> _What you will do_: From the entries below, return only the lines starting at the one that contains "Company Announcement (1136, 86)" and ending at the one that contains "Investor News (1041, 86)", exactly as they stand.
Top of Data supplied
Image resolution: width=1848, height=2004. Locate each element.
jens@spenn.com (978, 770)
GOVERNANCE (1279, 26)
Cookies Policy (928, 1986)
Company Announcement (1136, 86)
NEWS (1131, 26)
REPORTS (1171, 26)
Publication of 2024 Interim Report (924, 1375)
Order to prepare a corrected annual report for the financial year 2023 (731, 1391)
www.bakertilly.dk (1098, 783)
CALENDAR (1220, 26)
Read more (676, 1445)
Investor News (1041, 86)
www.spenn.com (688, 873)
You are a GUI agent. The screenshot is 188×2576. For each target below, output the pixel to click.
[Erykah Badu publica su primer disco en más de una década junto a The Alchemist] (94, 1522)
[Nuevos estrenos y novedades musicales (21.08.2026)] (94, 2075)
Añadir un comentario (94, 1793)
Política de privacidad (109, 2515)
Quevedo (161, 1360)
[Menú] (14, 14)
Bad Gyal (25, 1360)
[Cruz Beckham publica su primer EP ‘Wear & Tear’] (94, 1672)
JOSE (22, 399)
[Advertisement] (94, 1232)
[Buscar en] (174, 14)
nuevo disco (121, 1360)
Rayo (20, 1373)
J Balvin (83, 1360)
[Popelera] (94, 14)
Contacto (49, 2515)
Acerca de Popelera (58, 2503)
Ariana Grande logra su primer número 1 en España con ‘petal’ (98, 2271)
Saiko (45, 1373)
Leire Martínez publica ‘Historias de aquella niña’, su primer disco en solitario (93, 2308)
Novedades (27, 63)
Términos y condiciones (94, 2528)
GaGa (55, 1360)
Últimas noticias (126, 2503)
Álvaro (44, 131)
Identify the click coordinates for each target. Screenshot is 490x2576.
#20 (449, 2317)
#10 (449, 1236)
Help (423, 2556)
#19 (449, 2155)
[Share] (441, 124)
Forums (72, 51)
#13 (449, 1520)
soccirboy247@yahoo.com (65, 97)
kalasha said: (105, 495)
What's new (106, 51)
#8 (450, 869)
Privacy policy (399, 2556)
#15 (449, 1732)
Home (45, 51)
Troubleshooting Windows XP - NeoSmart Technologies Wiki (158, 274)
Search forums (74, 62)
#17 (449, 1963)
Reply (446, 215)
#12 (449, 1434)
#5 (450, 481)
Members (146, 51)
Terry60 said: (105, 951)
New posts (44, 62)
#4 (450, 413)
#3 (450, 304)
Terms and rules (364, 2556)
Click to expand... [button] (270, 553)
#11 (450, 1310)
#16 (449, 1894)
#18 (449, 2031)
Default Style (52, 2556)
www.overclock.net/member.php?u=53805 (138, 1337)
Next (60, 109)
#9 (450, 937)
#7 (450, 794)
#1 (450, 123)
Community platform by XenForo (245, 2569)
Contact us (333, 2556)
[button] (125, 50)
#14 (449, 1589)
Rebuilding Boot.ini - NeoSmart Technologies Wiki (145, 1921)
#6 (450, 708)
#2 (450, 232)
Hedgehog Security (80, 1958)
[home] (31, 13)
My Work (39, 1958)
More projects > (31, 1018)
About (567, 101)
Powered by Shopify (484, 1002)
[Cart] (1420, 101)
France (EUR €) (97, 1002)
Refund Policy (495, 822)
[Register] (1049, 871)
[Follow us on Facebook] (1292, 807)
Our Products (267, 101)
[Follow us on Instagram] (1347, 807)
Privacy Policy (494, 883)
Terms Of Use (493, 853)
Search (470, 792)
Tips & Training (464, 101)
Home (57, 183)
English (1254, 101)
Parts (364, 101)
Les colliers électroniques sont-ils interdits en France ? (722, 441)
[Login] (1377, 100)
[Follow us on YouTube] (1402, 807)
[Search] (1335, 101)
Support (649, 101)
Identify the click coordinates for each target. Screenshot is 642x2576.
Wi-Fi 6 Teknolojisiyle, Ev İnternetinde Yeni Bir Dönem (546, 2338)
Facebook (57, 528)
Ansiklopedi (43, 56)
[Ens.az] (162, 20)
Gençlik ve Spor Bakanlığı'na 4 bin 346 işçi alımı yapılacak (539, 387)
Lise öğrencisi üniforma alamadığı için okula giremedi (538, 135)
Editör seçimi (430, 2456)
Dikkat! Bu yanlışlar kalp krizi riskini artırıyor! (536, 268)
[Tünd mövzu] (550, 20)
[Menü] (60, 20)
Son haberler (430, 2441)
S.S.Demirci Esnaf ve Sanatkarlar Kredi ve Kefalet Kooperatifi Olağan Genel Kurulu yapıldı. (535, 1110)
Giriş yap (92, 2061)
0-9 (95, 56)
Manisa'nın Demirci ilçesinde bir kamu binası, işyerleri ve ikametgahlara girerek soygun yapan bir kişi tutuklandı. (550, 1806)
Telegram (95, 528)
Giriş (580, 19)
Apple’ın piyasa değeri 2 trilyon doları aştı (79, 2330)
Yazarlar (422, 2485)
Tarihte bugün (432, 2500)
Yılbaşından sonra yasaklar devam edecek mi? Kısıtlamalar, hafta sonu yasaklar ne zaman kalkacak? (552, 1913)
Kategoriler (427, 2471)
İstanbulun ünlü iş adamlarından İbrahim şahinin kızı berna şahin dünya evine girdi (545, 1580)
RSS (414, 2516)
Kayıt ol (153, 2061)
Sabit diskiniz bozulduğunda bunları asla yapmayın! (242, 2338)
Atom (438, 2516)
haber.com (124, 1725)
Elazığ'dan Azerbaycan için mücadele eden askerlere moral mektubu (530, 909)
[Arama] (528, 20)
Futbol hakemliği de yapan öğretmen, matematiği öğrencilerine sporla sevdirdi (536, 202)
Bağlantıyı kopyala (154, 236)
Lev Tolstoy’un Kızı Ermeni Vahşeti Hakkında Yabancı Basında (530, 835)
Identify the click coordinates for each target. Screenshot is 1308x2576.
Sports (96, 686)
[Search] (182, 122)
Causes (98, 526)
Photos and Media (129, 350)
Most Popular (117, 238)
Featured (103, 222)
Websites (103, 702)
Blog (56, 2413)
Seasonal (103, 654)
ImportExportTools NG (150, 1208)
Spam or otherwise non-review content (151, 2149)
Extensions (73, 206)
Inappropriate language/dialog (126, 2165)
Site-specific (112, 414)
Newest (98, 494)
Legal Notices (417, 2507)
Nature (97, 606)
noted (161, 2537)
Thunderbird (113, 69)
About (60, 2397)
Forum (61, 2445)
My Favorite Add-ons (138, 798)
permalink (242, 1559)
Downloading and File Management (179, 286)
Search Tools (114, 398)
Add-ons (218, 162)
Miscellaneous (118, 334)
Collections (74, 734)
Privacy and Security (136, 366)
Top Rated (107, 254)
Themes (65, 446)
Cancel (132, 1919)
Bottom of Data supplied
> _Expected answer_:
Company Announcement (1136, 86)
NEWS (1131, 26)
REPORTS (1171, 26)
Publication of 2024 Interim Report (924, 1375)
Order to prepare a corrected annual report for the financial year 2023 (731, 1391)
www.bakertilly.dk (1098, 783)
CALENDAR (1220, 26)
Read more (676, 1445)
Investor News (1041, 86)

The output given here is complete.